He won't do it, a part of Jamato thinks, even as the air goes still behind him. 

Spoke's fingers twitch.
 

(Or: Jamato, Spoke, and the six seconds before Spoke strikes.)

Notes:

After watching Spoke's latest video I was so crushed omfg. My patchbreaker duo 😭😭 why 😭😭

That aside, I'm so excited to see where Spoke will take the story. Him being an antagonist has been foreshadowed for so long and it's finally coming to fruition!! Yes!! So excited to see what role Jamato will play in future videos too.

(See the end of the work for more notes.)

Work Text:

1.

He won't do it, a part of Jamato thinks, even as the air goes still behind him. 

That part is small. Soft-edged. It remembers things it shouldn’t.

The sentimental part. The nostalgic part. The part he never managed to kill when it came to Spoke. 

The rest of Jamato knows better. 

It remembers how easily Spoke’s kindness had tipped into control—how care came freely, but always on Spoke’s terms. How cruelty rarely looked like cruelty at all. It came wrapped in intention. In certainty. In the quiet confidence that he knew best. 

Jamato had hoped—he had hoped—that Spoke would've changed. That disappearing would be warning enough. That absence might do what arguments never had.

But standing here now, he wonders if that had ever been bravery.

Maybe he’d just been running.

From Spoke. From the moment he realized how much power they’d held together, and how easily Spoke had loved it.

Maybe this—standing unarmoured, unmoving, with his back open to the blade—was the first honest thing he’d done in months.

Spoke’s fingers twitch.

Not toward the sword at first, just open, then curling, like they’re remembering the shape of it.

Jamato’s back is open. No armour. No totems. No safeguards. Nothing but trust—or surrender.

And for a split second, all Spoke can think is: If I do this, Mapicc can’t leave.

Spoke has already decided to do it.

At least, that’s what he tells himself.

This is the moment that fixes everything. Revenge for being abandoned. Proof that Jamato doesn’t get to appear, disrupt his life, and leave again. Proof that Mapicc won’t be taken from him.

Jamato dies, and the running ends.

Spoke thinks about the beginning.

About Jamato’s laughter—soft, bright—as he’d pulled him aside and shown him what the server really was beneath the rules. The skeleton with no bow. The armour holding enchantments it shouldn’t have been able to carry. That exhilarating, fragile moment where the world felt breakable.

Back when it had felt like trust.

Spoke’s fingers twitch again.

He doesn’t draw the sword.

And for a moment, that scares him more than anything else. 

 

2.

Cold wind slides over Jamato’s bare arms, needling through cloth and skin alike. He feels it properly—sharp, grounding—and lets himself shiver.

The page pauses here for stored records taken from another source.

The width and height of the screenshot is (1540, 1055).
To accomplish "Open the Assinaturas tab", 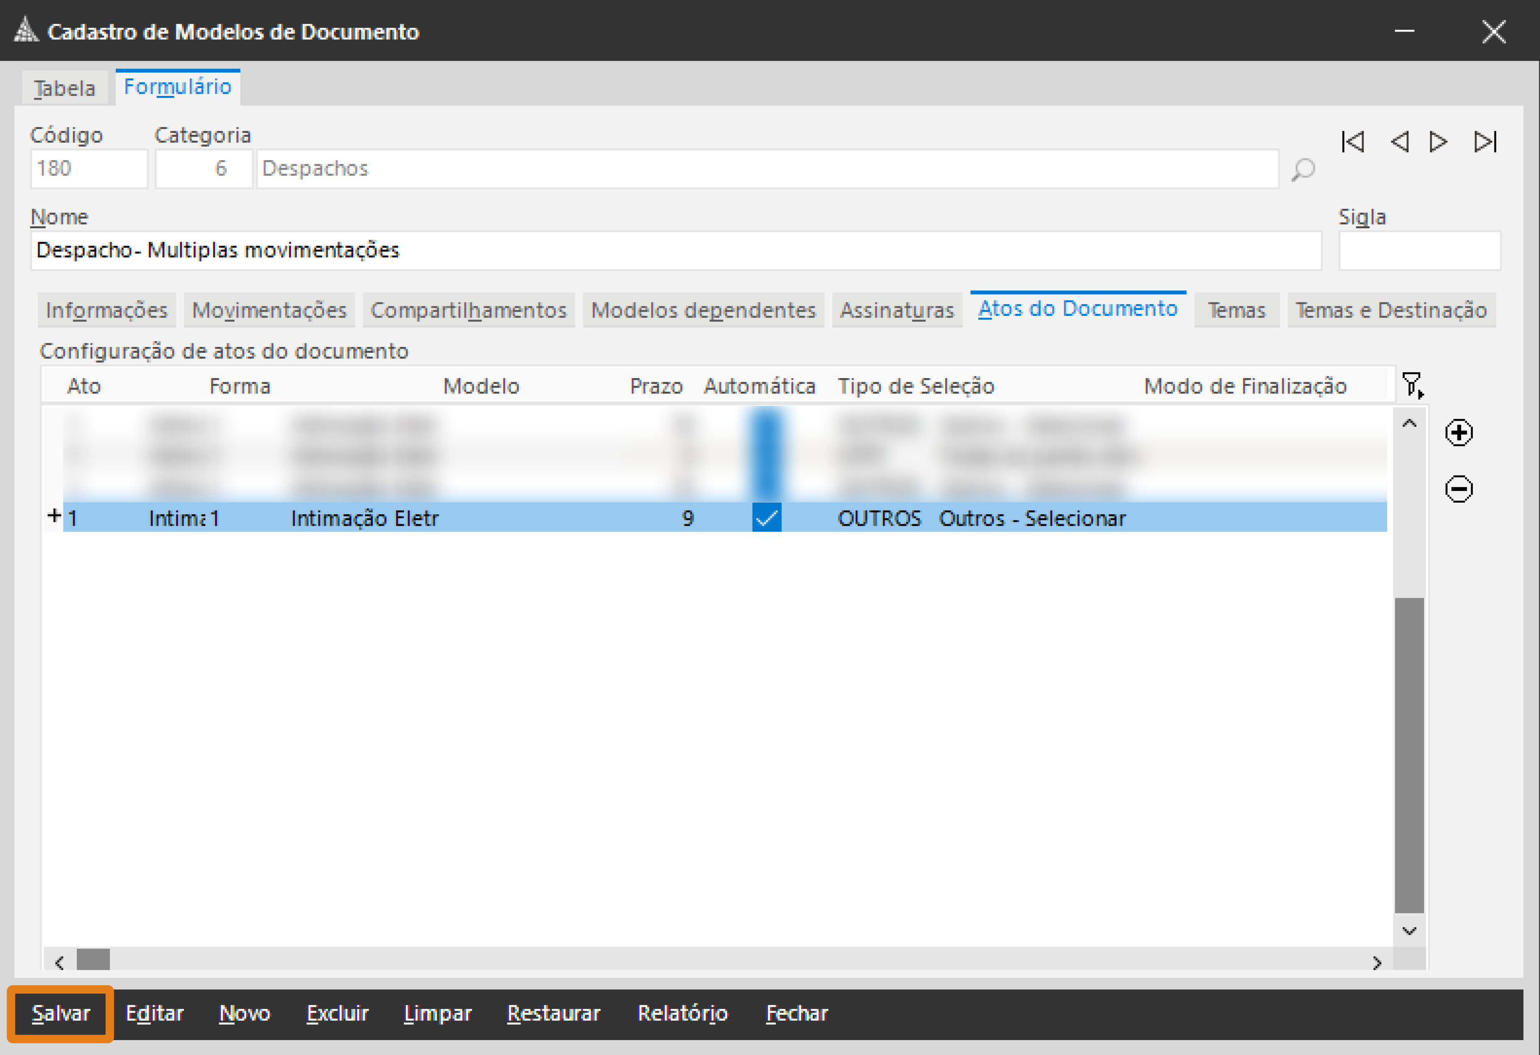I will click(896, 310).
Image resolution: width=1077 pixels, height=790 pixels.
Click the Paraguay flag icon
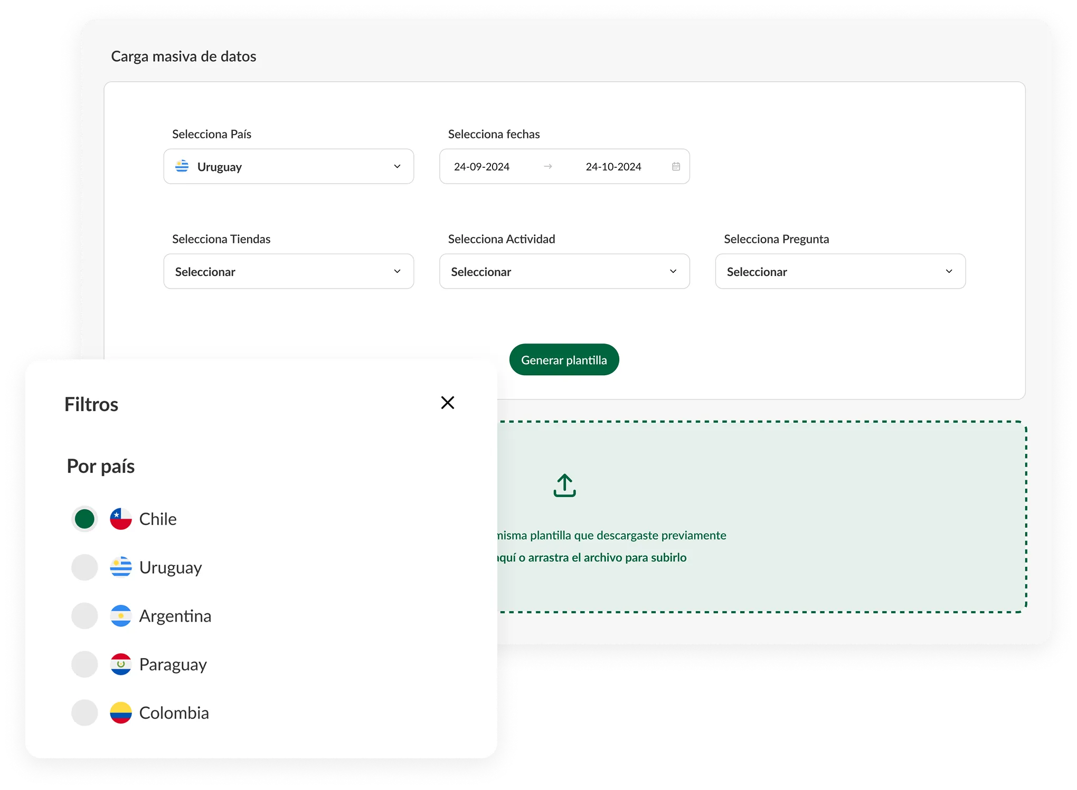tap(121, 664)
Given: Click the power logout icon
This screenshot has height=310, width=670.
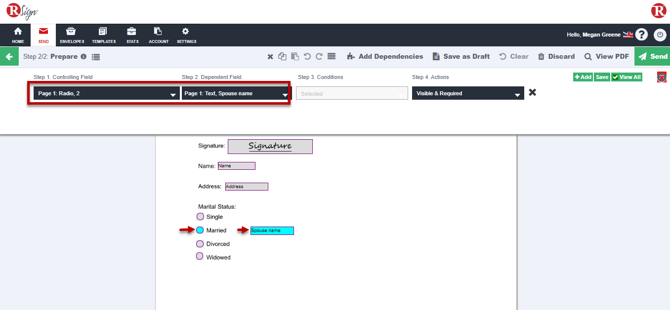Looking at the screenshot, I should [x=660, y=35].
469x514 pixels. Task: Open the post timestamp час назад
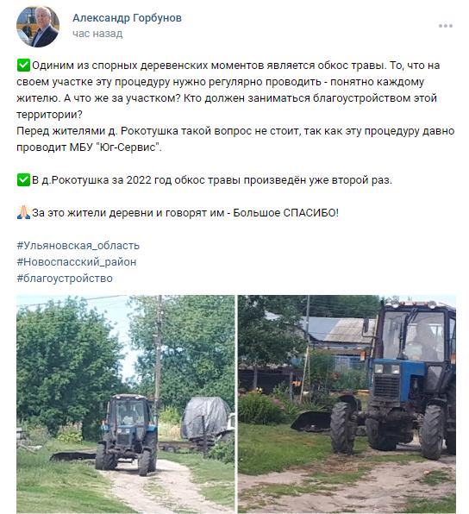97,34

It’s been a long time since he’s allowed that.

Since leaving Spoke, the armour had stayed on. Always. Too many mobs. Too many unknown variables. Too many ways the world could turn hostile if he relaxed even for a moment. The armour had been a habit as much as protection. A reminder not to trust. Not again.

Standing like this feels wrong. Exposing. 

The months alone had been lonely. Jamato doesn’t pretend otherwise. Silence stretches differently when there’s no one to share it with. No one to marvel with. No one to pull aside and say, Look at this—look what I found.

But they’d been necessary.

He’d always known he wasn’t meant to stay. Not in one place. Not holding power tight in his hands, pretending he could be trusted with it just because he wanted to be. The world was too big for that. Too fragile.

He was meant to move through it. To see it as it was, not as something to be rewritten because he could.

He wonders—briefly, quietly—if Spoke had ever let himself want that.

Jamato’s heard the rumours, after all. About the destruction left behind in Spoke’s wake, about his desperate attempts to erase the past, about the mafia’s collapse.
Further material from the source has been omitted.